Outside of that, also supporting our health care workers in the county … I have a friend who works in a mental health care inpatient clinic on the west side. Hearing about their experiences, it has been deeply touching to me. Also on the other side of things, our mental health care workers and lots of the students that go into health care feel supported as well.

Rataj: I think one thing that isn’t brought up enough … again, I do think it’s housing. That’s such an essential need for everyone … but something that I think is not talked about enough is that our students are not participating nearly enough in our local government, in our democracy. That’s definitely not the fault of the students, there’s so many barriers in place for students, especially those who are moving here from out of state that have just as much right as anyone from in state to vote here, but there’s so many barriers in terms of having to get the student voter ID, and it’s different from your Wiscard, needing to have a proof of address and the fact that some out-of-state students can’t register online because of their ID status from where they live. I think that is a really big barrier.
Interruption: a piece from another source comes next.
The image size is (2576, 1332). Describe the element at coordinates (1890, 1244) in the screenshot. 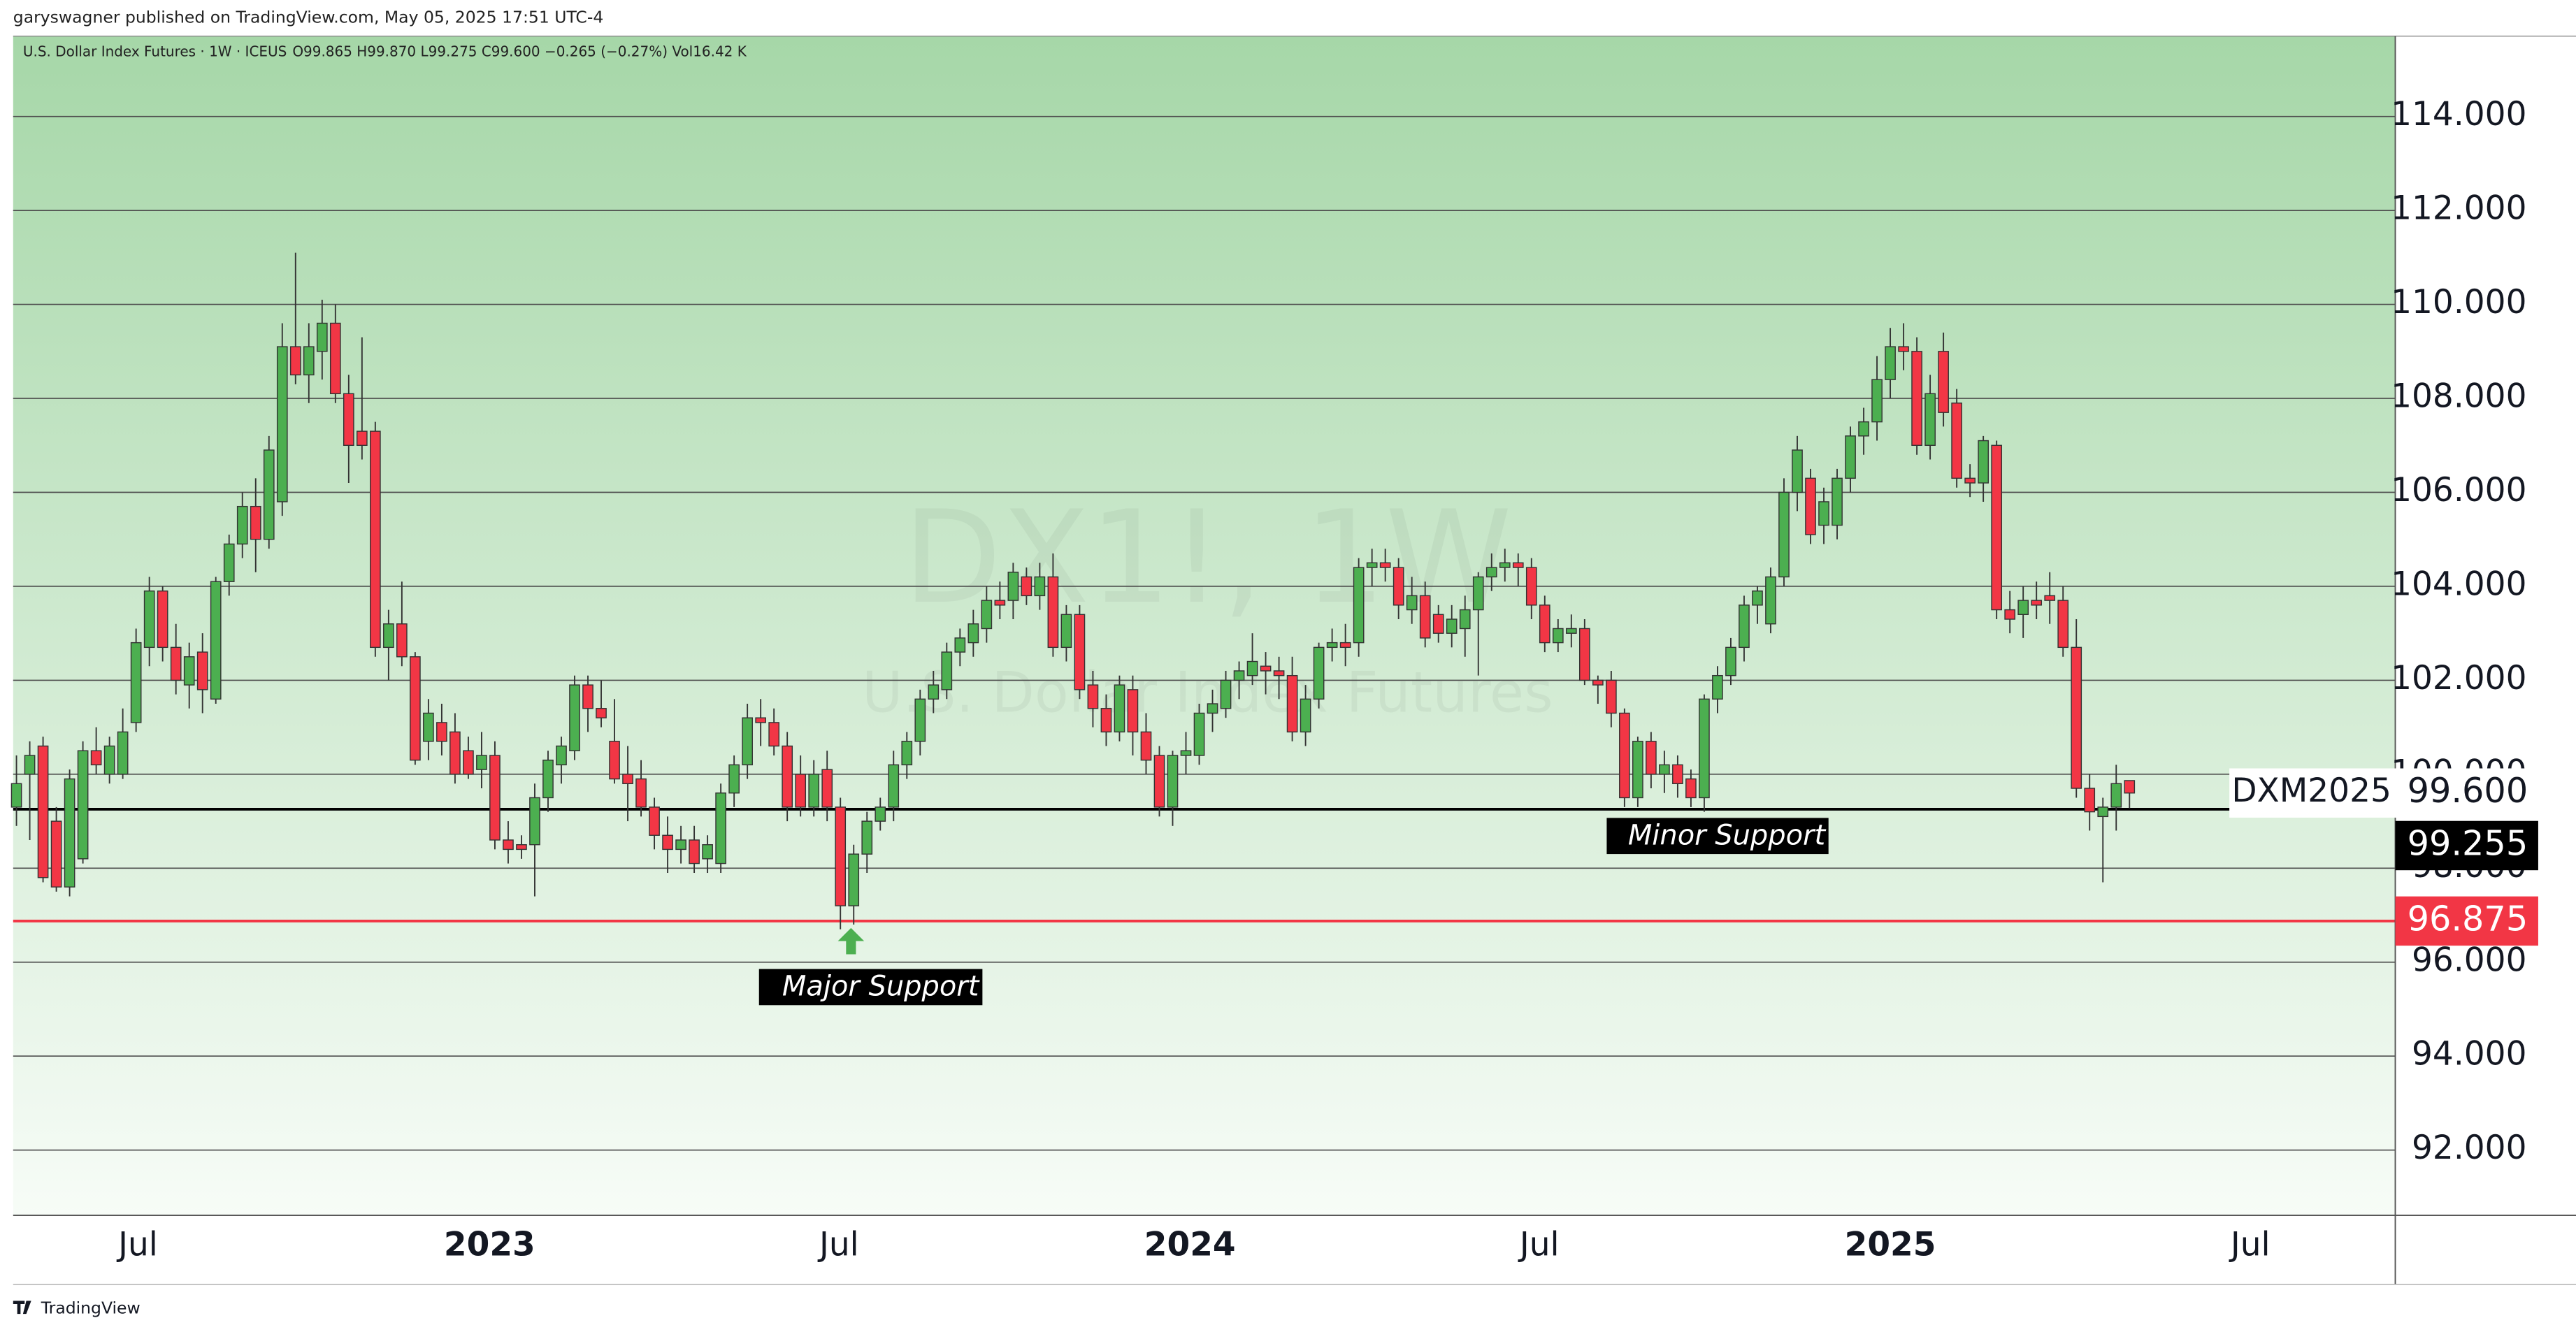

Something I do want to point out is two years ago — this exact same election, the District 13 County Board election — the precinct that contains Witte and Sellery dorms, which contain thousands of students, there were 20 [23] votes from that precinct. That simply is not enough. Students are not being represented in their local government. Right now, in the district I’m running in, I’m the only undergraduate student running. It’s a historically student-held seat. But currently, our representative is not a student.